## Requirement
Word for word, restate the records that come after this.

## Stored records

----------------

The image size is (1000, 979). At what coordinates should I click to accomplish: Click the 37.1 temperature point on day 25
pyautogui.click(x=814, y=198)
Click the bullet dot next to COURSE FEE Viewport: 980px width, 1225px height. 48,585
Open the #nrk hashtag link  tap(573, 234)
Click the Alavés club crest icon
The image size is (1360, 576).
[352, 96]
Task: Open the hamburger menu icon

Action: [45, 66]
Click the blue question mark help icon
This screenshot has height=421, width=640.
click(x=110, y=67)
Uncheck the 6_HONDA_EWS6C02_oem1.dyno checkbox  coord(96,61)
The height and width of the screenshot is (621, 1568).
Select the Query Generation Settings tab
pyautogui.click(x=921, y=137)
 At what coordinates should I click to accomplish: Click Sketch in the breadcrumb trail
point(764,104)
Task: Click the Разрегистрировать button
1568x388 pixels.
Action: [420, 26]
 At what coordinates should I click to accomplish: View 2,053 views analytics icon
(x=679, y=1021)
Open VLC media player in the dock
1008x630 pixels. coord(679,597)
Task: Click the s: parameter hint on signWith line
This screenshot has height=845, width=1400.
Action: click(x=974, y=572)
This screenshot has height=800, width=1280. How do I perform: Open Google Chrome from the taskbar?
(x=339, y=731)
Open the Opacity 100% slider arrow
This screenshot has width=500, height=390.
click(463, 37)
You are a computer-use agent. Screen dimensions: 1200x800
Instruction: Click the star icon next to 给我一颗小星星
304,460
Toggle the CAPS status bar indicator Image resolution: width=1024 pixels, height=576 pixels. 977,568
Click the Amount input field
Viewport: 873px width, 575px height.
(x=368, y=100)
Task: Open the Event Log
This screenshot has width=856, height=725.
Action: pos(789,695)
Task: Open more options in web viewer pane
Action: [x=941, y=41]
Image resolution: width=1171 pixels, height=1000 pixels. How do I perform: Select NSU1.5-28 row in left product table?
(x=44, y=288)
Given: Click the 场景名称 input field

----------------

## Response for this exercise
The image size is (1000, 979). At what coordinates should I click to accomplish: Click the 37.1 temperature point on day 25
pyautogui.click(x=814, y=198)
Click the bullet dot next to COURSE FEE Viewport: 980px width, 1225px height. 48,585
Open the #nrk hashtag link  tap(573, 234)
Click the Alavés club crest icon
The image size is (1360, 576).
[352, 96]
Task: Open the hamburger menu icon

Action: [45, 66]
Click the blue question mark help icon
This screenshot has height=421, width=640.
click(x=110, y=67)
Uncheck the 6_HONDA_EWS6C02_oem1.dyno checkbox  coord(96,61)
The height and width of the screenshot is (621, 1568).
Select the Query Generation Settings tab
pyautogui.click(x=921, y=137)
 At what coordinates should I click to accomplish: Click Sketch in the breadcrumb trail
point(764,104)
Task: Click the Разрегистрировать button
1568x388 pixels.
Action: [420, 26]
 At what coordinates should I click to accomplish: View 2,053 views analytics icon
(x=679, y=1021)
Open VLC media player in the dock
1008x630 pixels. coord(679,597)
Task: Click the s: parameter hint on signWith line
This screenshot has height=845, width=1400.
Action: click(x=974, y=572)
This screenshot has height=800, width=1280. How do I perform: Open Google Chrome from the taskbar?
(x=339, y=731)
Open the Opacity 100% slider arrow
This screenshot has width=500, height=390.
click(463, 37)
You are a computer-use agent. Screen dimensions: 1200x800
Instruction: Click the star icon next to 给我一颗小星星
304,460
Toggle the CAPS status bar indicator Image resolution: width=1024 pixels, height=576 pixels. 977,568
Click the Amount input field
Viewport: 873px width, 575px height.
(x=368, y=100)
Task: Open the Event Log
This screenshot has width=856, height=725.
Action: pos(789,695)
Task: Open more options in web viewer pane
Action: [x=941, y=41]
Image resolution: width=1171 pixels, height=1000 pixels. How do I perform: Select NSU1.5-28 row in left product table?
(x=44, y=288)
Given: Click the 场景名称 input field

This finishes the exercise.